-- Begin Page text --
So I mentioned the Circus in a post previously. The Crescent is similar in being a rounded series of Georgian homes, with very beautiful architecture.

However, at the end of the crescent there is also a museum known as Number One Royal Crescent.

It’s essentially just supposed to show what the wealthy lived like in Georgian England, and as Bath is famous for its wealthy visitors (think Jane Austen’s descriptions of high society), it seemed an appropriate thing to do.

I checked in to see how late it was open. The lady at the front desk was a little short with me, and I almost turned away, but it was open for another hour so I decided to pay and go in. If you’re in Bath for a while it would be worth investigating saver tickets to get into multiple places. As I wasn’t sure how much I would be doing, I didn’t purchase these but it would be a nice deal if you’re looking to do more than one museum.
-- End Page text --
-- Begin Raw data --
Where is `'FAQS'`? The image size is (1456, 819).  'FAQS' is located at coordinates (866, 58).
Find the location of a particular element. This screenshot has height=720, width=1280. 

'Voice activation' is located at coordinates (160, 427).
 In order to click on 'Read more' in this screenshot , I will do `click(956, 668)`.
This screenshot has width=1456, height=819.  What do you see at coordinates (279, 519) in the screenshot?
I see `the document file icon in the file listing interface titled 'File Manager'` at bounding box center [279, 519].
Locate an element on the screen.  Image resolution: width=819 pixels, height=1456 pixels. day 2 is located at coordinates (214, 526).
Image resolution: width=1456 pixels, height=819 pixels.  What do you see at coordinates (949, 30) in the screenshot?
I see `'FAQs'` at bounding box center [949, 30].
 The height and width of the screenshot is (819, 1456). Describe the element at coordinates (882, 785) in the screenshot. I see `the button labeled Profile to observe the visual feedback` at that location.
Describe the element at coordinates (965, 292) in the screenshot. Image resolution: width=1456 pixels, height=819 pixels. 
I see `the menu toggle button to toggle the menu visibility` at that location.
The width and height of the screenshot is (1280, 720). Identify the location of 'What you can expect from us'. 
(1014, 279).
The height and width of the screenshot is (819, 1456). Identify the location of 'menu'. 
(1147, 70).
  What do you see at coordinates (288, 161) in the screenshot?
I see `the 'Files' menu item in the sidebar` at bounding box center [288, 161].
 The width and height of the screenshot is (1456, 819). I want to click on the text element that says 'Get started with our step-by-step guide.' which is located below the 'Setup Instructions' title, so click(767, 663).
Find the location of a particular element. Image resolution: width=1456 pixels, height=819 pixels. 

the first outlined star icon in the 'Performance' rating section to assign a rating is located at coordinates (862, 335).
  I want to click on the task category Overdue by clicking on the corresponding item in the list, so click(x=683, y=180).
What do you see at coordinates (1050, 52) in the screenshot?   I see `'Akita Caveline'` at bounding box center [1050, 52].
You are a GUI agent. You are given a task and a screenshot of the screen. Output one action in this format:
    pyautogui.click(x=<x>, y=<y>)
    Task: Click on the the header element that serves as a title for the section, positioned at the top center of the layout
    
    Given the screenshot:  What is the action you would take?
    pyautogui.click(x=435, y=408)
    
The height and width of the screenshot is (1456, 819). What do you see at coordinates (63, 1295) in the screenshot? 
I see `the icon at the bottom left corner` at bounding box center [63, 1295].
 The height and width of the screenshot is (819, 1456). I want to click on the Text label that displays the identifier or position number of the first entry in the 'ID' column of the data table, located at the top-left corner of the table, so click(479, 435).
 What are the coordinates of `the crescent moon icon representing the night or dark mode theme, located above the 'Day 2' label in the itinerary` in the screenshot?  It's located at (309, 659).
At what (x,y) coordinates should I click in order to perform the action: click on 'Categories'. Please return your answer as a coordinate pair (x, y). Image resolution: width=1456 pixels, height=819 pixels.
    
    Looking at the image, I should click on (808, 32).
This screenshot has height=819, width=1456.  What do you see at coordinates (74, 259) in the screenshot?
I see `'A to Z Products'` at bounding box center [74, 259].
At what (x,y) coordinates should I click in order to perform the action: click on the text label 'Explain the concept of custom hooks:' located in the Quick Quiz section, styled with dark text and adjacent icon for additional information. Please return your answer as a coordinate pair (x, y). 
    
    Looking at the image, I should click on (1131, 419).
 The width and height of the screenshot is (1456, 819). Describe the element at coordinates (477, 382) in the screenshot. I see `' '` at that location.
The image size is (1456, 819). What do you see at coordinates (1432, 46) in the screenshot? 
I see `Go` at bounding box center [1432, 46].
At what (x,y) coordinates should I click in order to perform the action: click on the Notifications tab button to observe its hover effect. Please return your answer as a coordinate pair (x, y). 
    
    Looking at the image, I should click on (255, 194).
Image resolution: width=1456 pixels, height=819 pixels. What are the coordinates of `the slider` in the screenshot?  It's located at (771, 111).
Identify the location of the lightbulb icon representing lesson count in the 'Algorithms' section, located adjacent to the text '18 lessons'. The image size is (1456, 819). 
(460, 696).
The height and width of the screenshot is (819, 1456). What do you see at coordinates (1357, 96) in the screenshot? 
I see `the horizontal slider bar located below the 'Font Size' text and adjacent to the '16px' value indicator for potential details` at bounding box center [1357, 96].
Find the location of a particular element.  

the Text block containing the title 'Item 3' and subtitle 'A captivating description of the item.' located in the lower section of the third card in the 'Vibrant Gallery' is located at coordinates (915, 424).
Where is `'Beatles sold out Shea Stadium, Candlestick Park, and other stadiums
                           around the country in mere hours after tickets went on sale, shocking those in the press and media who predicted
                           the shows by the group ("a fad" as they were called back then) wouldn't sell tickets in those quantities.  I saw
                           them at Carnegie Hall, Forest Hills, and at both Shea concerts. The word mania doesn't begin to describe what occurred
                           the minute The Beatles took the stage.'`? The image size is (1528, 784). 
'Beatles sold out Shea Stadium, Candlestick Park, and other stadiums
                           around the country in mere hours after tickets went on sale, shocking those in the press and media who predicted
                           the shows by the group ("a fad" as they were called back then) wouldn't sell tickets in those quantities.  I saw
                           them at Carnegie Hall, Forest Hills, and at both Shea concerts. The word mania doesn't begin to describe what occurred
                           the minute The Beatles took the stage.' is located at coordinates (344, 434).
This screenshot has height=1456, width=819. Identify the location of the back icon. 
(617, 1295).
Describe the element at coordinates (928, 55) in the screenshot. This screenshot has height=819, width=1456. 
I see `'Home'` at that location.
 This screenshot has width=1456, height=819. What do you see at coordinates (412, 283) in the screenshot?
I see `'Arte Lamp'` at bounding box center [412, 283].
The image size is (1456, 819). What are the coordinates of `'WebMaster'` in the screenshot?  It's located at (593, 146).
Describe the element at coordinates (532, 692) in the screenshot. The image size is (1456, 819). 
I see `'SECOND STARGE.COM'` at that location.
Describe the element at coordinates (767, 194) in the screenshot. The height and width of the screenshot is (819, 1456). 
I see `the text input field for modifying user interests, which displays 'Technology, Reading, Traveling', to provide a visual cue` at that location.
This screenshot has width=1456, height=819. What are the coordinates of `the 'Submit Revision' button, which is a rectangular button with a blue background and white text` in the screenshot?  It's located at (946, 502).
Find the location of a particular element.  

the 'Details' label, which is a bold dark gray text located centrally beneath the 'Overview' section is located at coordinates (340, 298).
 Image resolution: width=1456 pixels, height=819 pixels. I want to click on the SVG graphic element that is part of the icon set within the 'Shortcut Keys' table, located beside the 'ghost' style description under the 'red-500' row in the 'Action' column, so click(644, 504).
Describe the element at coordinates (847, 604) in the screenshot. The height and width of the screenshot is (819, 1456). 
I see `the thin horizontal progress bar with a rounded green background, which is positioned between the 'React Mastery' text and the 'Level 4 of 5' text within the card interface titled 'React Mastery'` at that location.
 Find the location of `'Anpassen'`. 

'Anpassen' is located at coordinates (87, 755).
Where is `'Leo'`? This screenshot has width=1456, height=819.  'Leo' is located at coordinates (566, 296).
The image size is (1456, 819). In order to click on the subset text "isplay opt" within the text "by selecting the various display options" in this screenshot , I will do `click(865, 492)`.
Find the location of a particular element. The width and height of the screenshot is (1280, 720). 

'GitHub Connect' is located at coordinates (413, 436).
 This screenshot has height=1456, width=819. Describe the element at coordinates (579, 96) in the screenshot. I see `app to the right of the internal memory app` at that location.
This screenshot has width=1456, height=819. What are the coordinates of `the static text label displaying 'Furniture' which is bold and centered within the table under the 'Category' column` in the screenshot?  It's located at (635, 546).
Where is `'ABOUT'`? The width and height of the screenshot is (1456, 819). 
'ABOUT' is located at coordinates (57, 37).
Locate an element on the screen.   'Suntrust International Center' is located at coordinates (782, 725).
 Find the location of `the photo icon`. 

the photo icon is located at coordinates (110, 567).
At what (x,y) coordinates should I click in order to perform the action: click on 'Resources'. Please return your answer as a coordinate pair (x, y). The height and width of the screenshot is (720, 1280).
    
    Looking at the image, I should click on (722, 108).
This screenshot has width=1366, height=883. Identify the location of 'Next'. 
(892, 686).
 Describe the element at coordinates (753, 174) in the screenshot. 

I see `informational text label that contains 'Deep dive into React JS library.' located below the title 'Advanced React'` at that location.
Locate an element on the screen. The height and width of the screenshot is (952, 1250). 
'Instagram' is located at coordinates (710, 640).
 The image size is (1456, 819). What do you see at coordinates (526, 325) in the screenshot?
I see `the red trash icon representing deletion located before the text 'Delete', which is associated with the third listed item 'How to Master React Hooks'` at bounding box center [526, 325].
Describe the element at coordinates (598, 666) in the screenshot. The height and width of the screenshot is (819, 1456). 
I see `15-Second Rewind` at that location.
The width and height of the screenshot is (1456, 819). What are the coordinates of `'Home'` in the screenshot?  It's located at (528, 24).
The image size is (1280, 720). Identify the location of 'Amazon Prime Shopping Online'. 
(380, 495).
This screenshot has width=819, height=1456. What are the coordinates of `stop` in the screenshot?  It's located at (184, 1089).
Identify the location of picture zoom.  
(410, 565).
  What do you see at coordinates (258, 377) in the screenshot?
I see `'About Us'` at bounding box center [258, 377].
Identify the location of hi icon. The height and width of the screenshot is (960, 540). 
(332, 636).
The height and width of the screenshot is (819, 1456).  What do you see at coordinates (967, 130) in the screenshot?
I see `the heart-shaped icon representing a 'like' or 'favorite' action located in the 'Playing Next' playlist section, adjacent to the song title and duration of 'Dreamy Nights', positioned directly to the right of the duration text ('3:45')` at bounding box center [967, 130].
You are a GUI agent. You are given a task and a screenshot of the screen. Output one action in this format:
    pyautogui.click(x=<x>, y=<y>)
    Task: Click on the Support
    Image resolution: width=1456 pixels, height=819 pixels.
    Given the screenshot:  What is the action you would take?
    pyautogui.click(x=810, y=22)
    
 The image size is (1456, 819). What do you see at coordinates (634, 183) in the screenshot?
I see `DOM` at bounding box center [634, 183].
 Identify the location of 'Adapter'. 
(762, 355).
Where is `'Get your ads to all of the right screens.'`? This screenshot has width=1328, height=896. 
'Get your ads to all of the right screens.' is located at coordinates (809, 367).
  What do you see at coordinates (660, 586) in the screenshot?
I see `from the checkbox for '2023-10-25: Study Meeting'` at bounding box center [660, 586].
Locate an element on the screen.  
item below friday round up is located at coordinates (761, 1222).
-- End Raw data --
**Task instructions:**
1. In the post about the Royal Crescent, what is the name of the museum at the end of the crescent?
2. Using the Royal Crescent post, explain why the writer chose not to buy saver tickets.
These rows have no connection to the post about the Royal Crescent.

**Responses to the tasks:**
1. Number One Royal Crescent.

2. The writer wasn't sure how much they would be doing in Bath. Saver tickets get you into multiple places, so they are mainly a good deal for someone planning to visit more than one museum.